As a small business owner in a high risk business, I do not except unsafe running of chainsaws or feeding of chippers. I do however expect Hustle! And when I see Hustle, Hustle gets a cash bonus. And if Hustle keeps it up, a possible crew leader with a nice increase in pay. 

Aaron


----------



## treemandan

Ricks is always hiring. Their hook is " we pay our climbers 80k a year!"

Of course one would actually work 2 years in one year's time but whose counting?


----------



## RAG66

It does sound as if the OP has some concerns about safety. I have been around tree work since the age of about 12-13. I never was allowed to be slow. I just had a groundie step out because we did not communicate well and he made poor decisions. I believe you need to be looking for a better company but fair warning, your not going to find a small private company that is gentle, walking both directions, always nice about commands to you. This work demands performance, fast thinking, fast acting, wise people. You need to take care of yourself being absolutely prepared for work. I could equate this with being on an athletic code. Don't smoke, drink, or chew & run around with people who do! :msp_rolleyes:


----------



## ropensaddle

Who said it was break time anyway  lol Ok yes I have worked with physco last one got a bloody lip and a black eye and we had an understanding after that! Anyway yes; I work at a pace that allows safe working operations but if I see you leaning on a rake or huddled up to the water jug too long or worst yacking on a cell phone you will get screamed at. I expect work but I also expect it at a pace that allows safety and don't get caught dragging one twig whilst yacking on a cell phone.


----------



## RAG66

If I caught an employee on the phone it had better be an emergency. I have a no phone policy unless we are having a break and it has to be very important business.

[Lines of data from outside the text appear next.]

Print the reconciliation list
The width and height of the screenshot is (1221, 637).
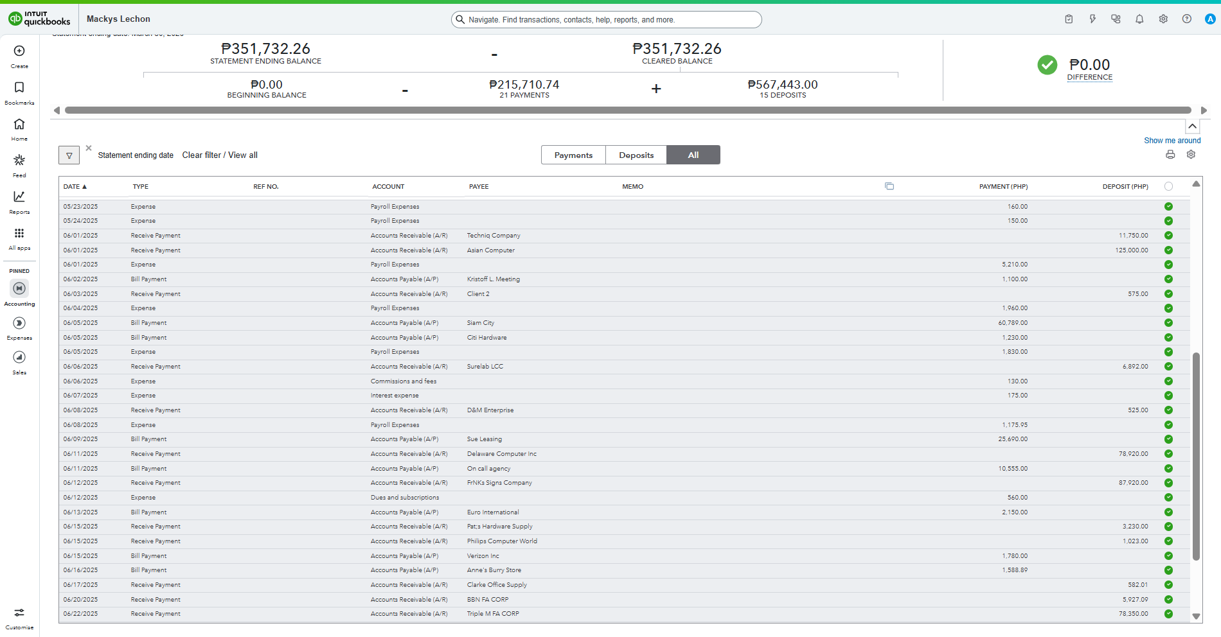click(x=1170, y=155)
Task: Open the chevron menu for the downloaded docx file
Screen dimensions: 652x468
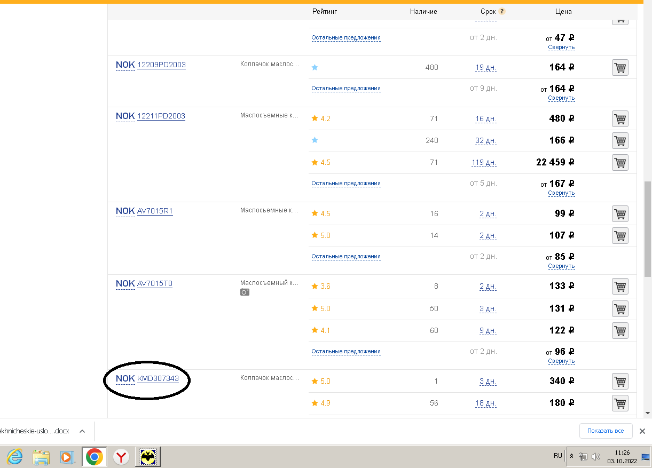Action: [x=82, y=431]
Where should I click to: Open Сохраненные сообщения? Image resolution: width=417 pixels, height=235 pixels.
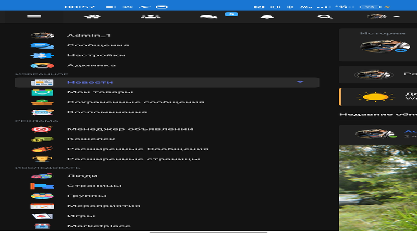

The no phone policy creates an internal social interaction instead of one guy off to the side seperating themselves from the rest of the crew. We all talk and get along as in a "TEAM". A crew dynamic is crucial!


----------



## treemandan

RAG66 said:


> If I caught an employee on the phone it had better be an emergency. I have a no phone policy unless we are having a break and it has to be very important business. The no phone policy creates an internal social interaction instead of one guy off to the side seperating themselves from the rest of the crew. We all talk and get along as in a "TEAM". A crew dynamic is crucial!



I think you expressed why it makes people angry when they see someone either walking or driving in public while their attention is in the phone.


----------



## RAG66

Not to mention it is a pure form of disrespect. It says "your my boss, I know, but this conversation is way more important than anything you have to say". I have never been allowed to disrespect any of my employers, or the dynamics they set forth, the mood if you will. When it comes to having mutual respect for all involved, getting the work done, treating the customer right ETC. There is no tolerance for BS!!!


----------



## Single_Shooter

We work hard and long hours like everyone else - but you do not succeed by abusing your workers. Walk...keep walking....and find a new company. There are good people out there. 

Our biggest issue is finding guys who want to work....and who aren't drunks or dope heads!!!! We know half the time when we pay a guy he may not be there tomorrow because he will drink his paycheck for the next 2 days. My partner had a guy with him a couple months ago - stopped at Home Depot to get something and when he comes out this bozo is in my partner's truck smoking POT!!!! AS THEY ARE ON THEIR WAY TO THE JOB SITE!!!! And this idiot says to my partner...."what's the big deal??" My partner shows up with this guy sitting in the bed of the truck. I asked why and he says, "to make sure he got here alive. Because if he was sitting next to me I probably would have strangled him" We have been nice enough to give him all the time he needs to smoke his weed in peace - without us bothering him to interrupt his high to come work.


----------